• [EXERCISE GOAL] Report every line of the entries that contains the word "vista".

+ + + +

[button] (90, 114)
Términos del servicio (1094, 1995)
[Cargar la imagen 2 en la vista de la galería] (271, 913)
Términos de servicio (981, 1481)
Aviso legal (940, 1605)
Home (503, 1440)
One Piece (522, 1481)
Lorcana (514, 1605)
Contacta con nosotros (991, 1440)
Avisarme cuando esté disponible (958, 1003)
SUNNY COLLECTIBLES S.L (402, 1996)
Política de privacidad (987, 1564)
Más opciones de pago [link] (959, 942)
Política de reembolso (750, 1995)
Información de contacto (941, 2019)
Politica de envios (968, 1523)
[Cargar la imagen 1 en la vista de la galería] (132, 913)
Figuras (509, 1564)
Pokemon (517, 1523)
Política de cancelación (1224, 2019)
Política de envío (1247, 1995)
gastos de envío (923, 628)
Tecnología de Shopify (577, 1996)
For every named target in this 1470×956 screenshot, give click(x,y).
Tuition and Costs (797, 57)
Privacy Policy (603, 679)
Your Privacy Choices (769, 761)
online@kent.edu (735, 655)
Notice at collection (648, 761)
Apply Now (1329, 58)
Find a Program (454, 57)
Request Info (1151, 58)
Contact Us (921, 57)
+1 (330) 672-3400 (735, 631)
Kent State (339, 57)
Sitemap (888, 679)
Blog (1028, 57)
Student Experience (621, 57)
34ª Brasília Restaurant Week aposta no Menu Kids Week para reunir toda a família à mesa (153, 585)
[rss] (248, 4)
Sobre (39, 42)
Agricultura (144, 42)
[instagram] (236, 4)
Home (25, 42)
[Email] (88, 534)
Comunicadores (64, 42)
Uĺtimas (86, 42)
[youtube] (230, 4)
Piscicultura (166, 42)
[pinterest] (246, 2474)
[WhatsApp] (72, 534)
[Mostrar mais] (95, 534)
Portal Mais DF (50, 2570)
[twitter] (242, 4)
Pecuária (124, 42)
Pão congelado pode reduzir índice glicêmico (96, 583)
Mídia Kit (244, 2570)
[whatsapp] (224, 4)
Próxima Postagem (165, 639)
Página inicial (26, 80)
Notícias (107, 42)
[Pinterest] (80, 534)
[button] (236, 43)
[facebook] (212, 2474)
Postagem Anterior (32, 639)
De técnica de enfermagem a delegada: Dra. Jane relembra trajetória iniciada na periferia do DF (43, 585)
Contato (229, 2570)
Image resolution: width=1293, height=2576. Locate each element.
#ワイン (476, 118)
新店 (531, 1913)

+ + + +

• [ANSWER TO THIS EXERCISE]
[Cargar la imagen 2 en la vista de la galería] (271, 913)
[Cargar la imagen 1 en la vista de la galería] (132, 913)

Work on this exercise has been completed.